(Item position entries)
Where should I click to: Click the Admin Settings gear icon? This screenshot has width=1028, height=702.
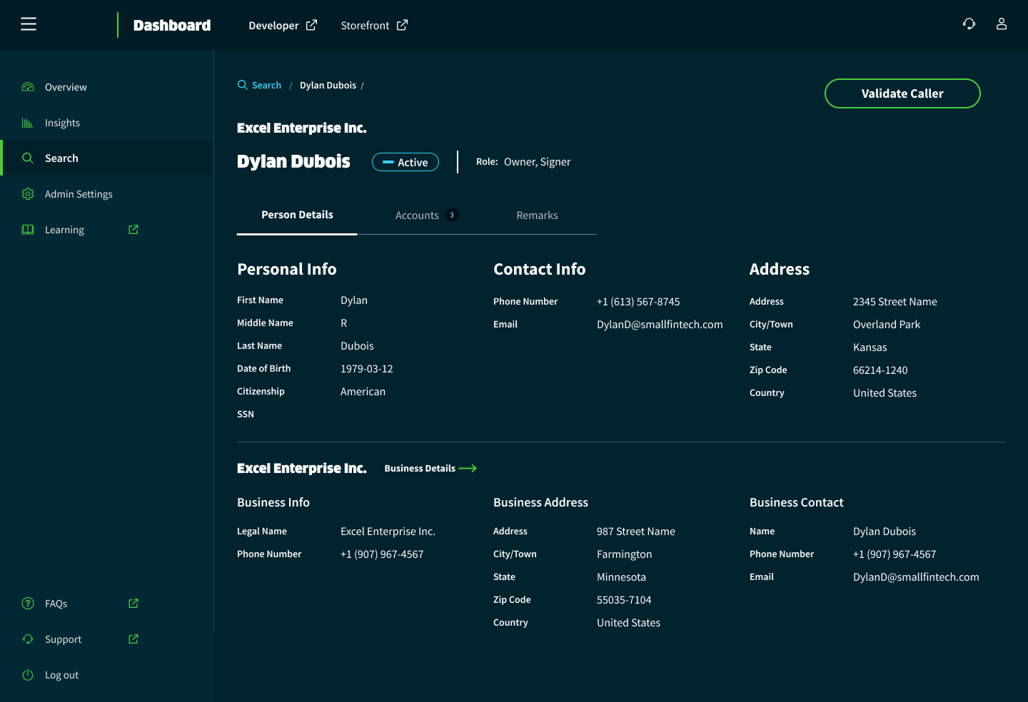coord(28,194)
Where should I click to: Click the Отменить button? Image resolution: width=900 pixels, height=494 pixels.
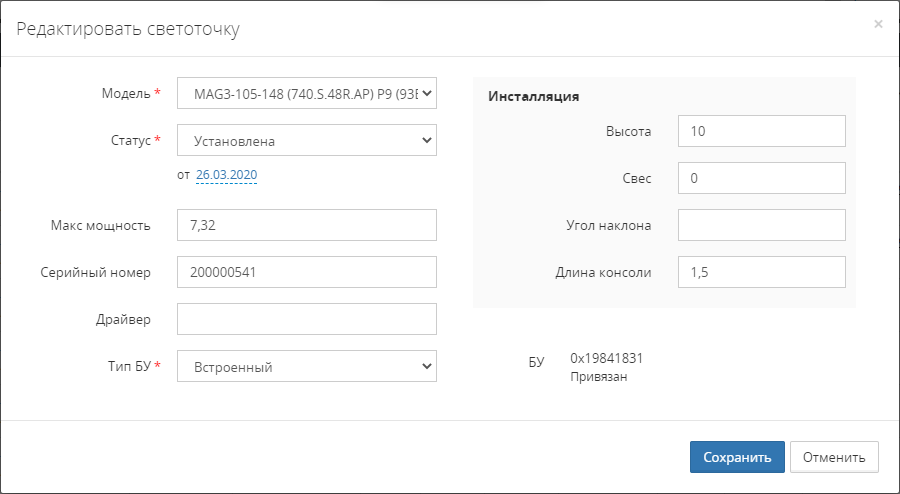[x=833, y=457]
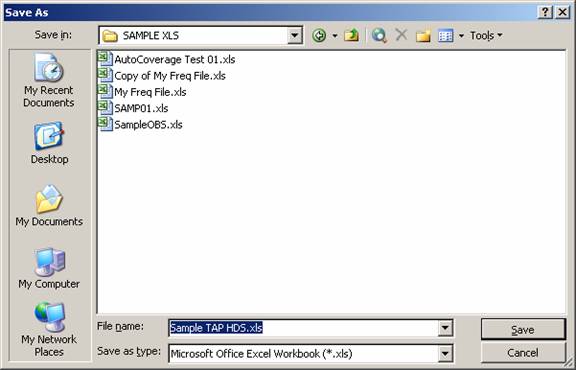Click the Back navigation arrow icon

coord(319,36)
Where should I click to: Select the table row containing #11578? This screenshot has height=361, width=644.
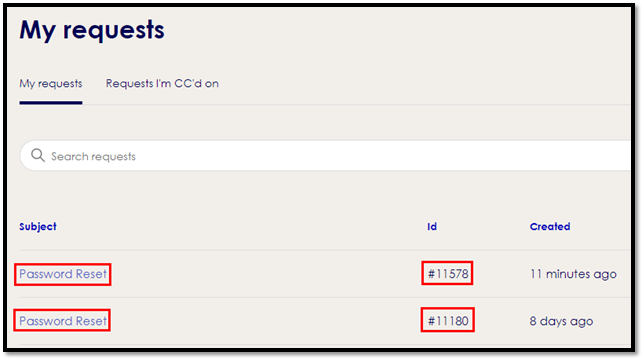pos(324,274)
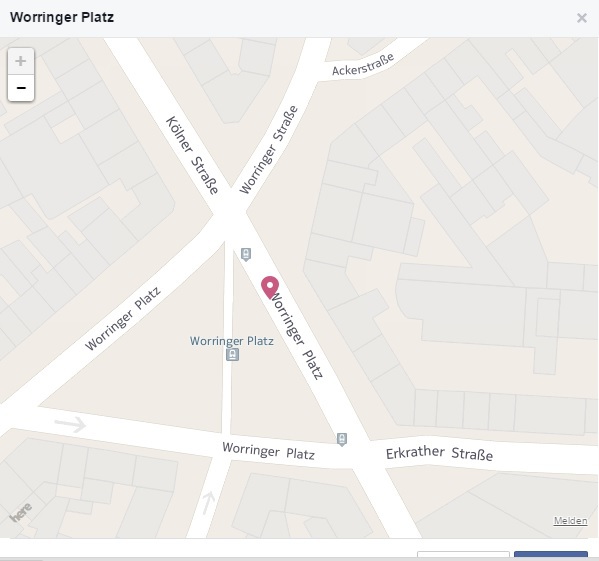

■ Required task: Rewrite every one of the records with "Where should I click to" changed to "Which point do I select to" and everything else kept the same. Omit the pictures from your version.

■ Problem solution:
Which point do I select to: Click the Admin Settings gear icon? This screenshot has width=1028, height=702.
coord(28,194)
Which point do I select to: Click the Отменить button? Image resolution: width=900 pixels, height=494 pixels.
[x=833, y=457]
Click the Back navigation arrow icon

coord(319,36)
Which point do I select to: Select the table row containing #11578? This screenshot has height=361, width=644.
pos(324,274)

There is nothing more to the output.